## DESCRIPTION OF THE TASK:
Copy out nothing but the lines from the one holding "The height and width of the screenshot is (699, 1243)." through the end of the entries below, exactly as written and without the pictures.

## DATA FOR THIS TASK:
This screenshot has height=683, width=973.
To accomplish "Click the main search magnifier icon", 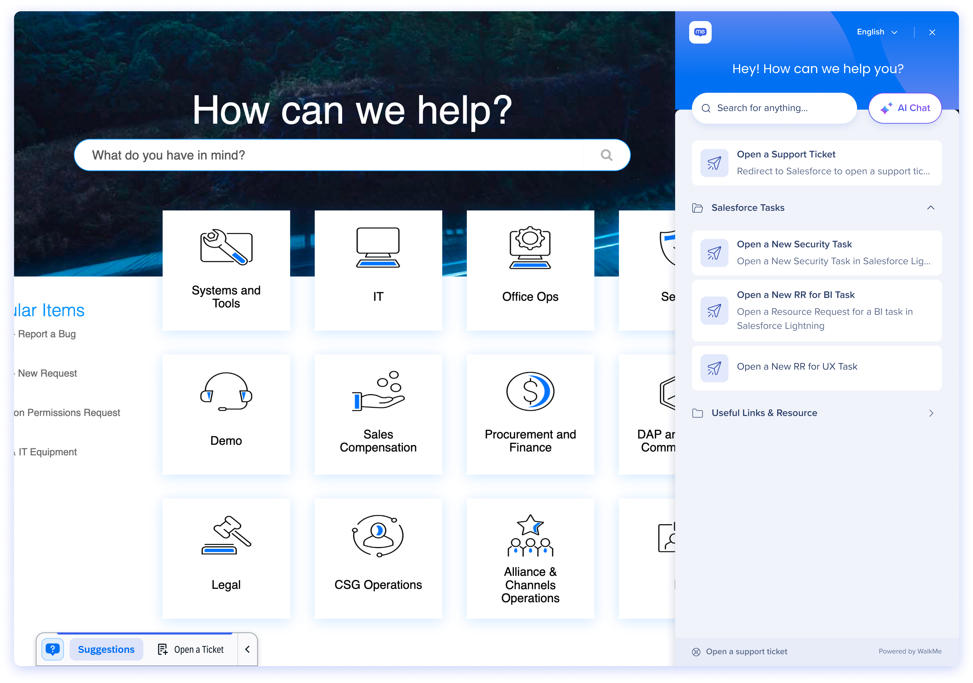I will tap(606, 155).
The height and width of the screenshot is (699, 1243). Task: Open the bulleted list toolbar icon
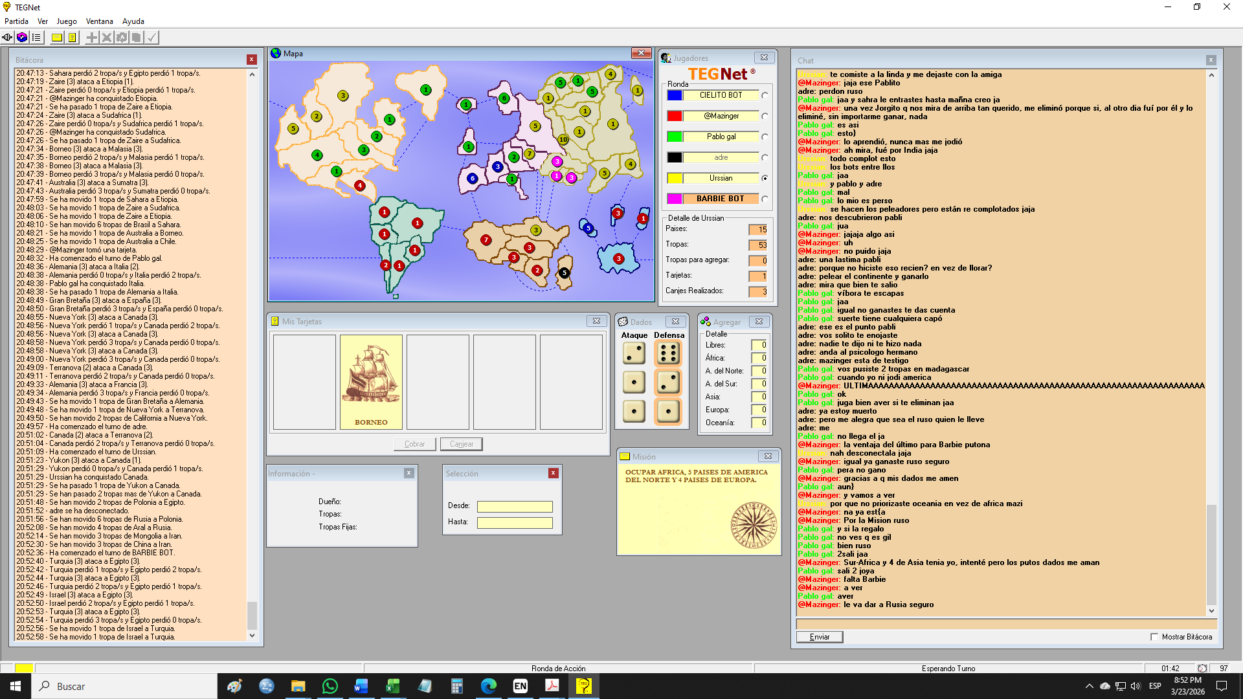coord(36,38)
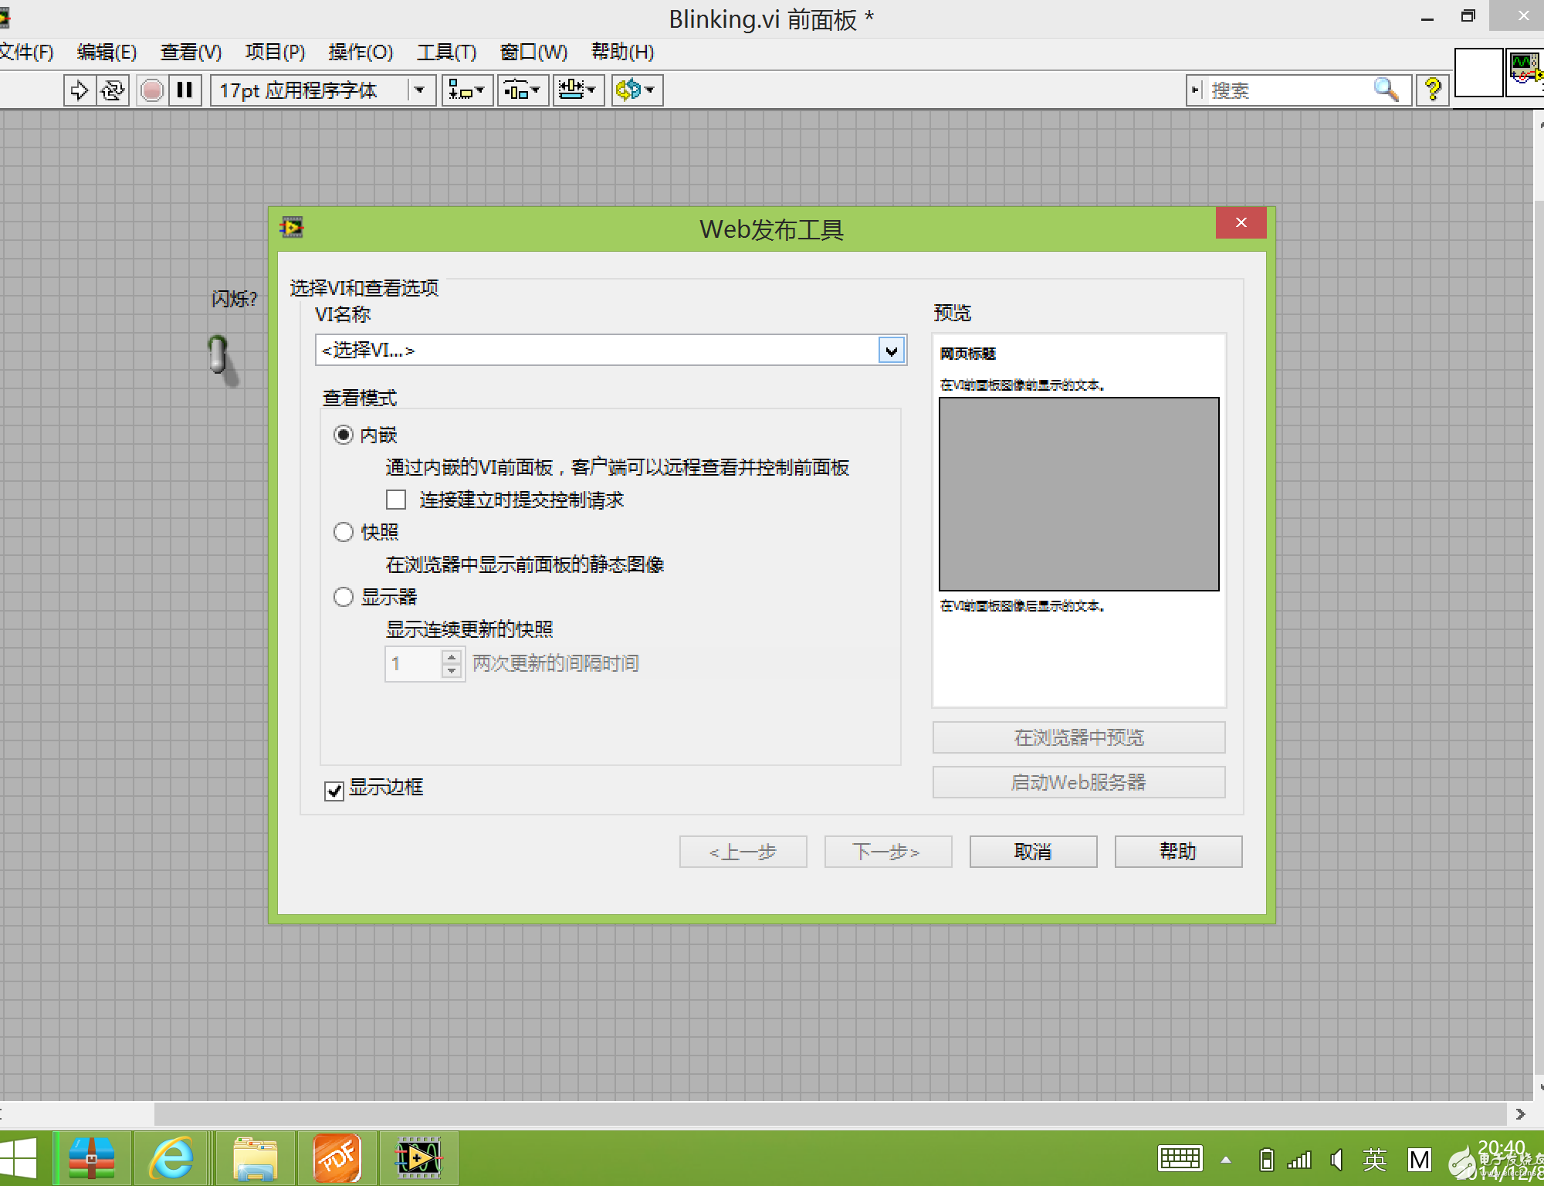The height and width of the screenshot is (1186, 1544).
Task: Open the Reorder toolbar dropdown
Action: pyautogui.click(x=637, y=90)
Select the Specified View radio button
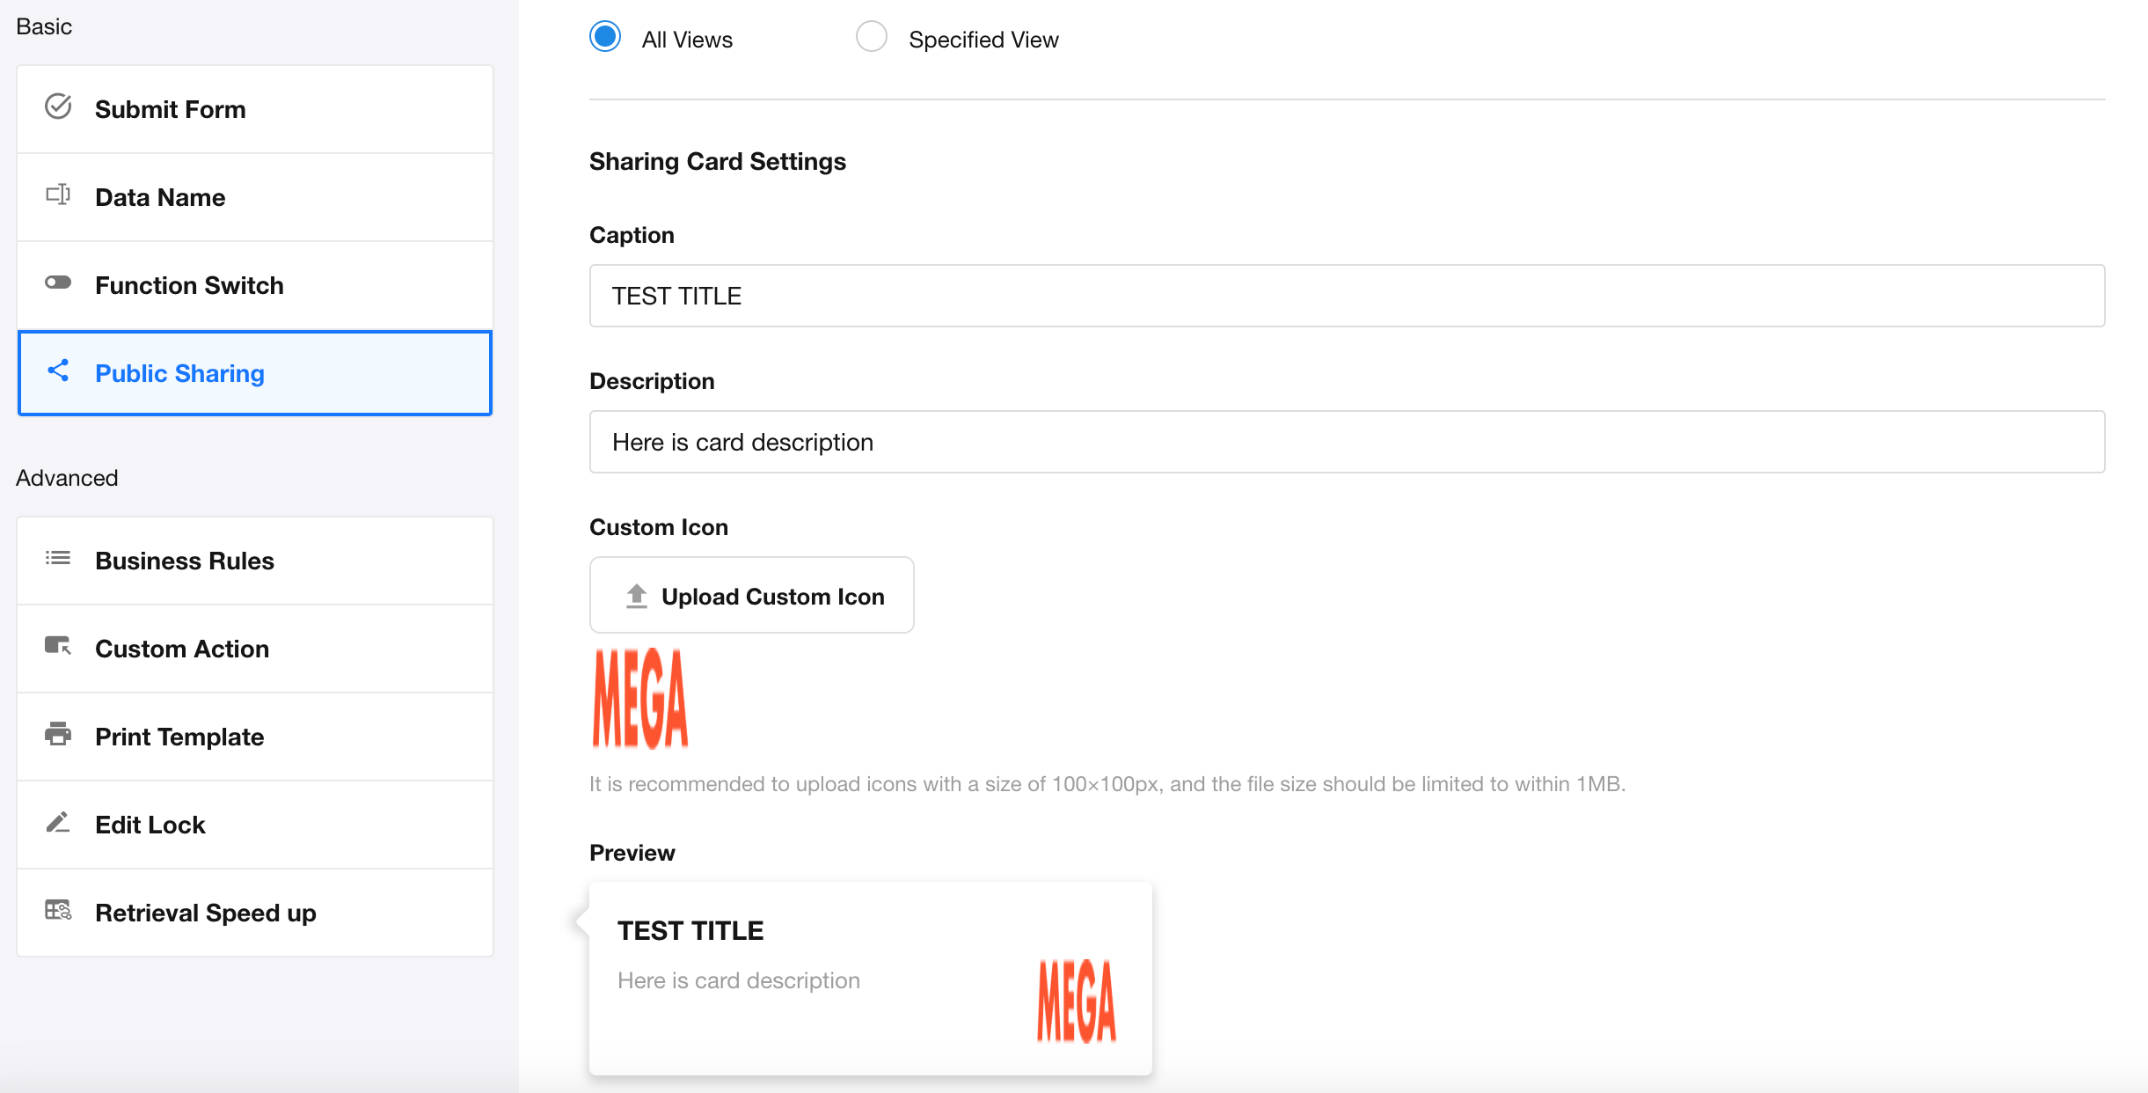This screenshot has width=2148, height=1093. tap(871, 37)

## TASK OUTPUT:
The height and width of the screenshot is (699, 1243). Task: Open the bulleted list toolbar icon
coord(36,38)
The height and width of the screenshot is (1186, 1544).
Task: Open the Reorder toolbar dropdown
Action: pyautogui.click(x=637, y=90)
Select the Specified View radio button
This screenshot has width=2148, height=1093. tap(871, 37)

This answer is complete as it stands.